Lorsqu’elle est énoncée par D. (directement ou par l’intermédiaire des prophètes), la Parole est à la fois révélation, annonce, commandement. Pour la pensée hébraïque, il y a deux types de parole : le « MaAMaR » et le « DaVaR ». Dans les deux cas, elle est le moyen privilégié de la Révélation (D. ne pouvant être vu).

Le « MaAMaR » divin est un appel à l’existence qui agit sur le monde physique. « Le monde a été créé en dix paroles », disent les Sages (Avot V, 1,). Si l’on suit en effet le récit de la Création, le monde n’est pas créé par l’Esprit de D. (premier principe d’activité divine ou attribut divin) mais prend forme et substance par la Parole divine qui s’y « in­ carne » au fur et à mesure de sa formation. Lors du Kiddouch du vendredi soir, les Juifs relisent à haute voix les versets de la Genèse où D. institue le Shabbat (Gen. II, 1-3) : ils s’associent, par cet acte verbal, à l’œuvre de parole de la création première.
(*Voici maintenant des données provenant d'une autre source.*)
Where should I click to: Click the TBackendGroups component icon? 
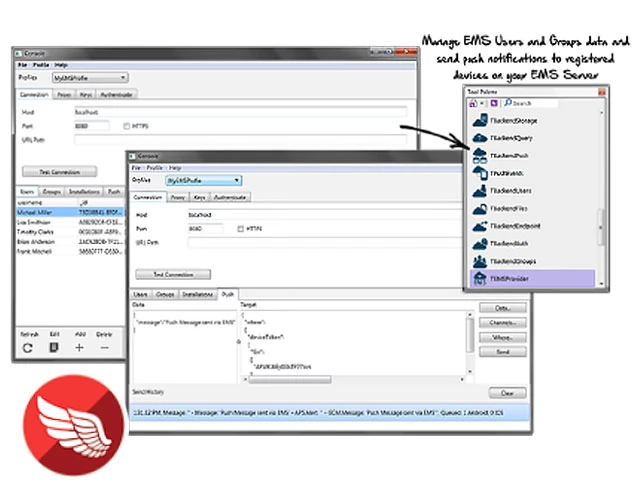click(478, 260)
Le « DaVaR » est parole prescriptive. Elle n’agit pas seulement sur la nature physique comme le « MaAMaR », mais elle engage l’homme dans son existence morale ; en même temps elle instaure une relation entre Celui qui parle et celui qui est interpellé. De même que le monde a été créé en dix paroles (aséret ha maamarot) de même les principes de la vie collective placée sous la royauté divine ont été prescrits en dix paroles (ou dix commandements - aséret ha dibrot). Par le DaVaR, D. co­-opère avec l’homme et le rencontre en Alliance. Si l’on se réfère à leur étymologie commune (DaVaR-miDBaR), on peut considérer que le lieu spécifique de la Parole est le désert.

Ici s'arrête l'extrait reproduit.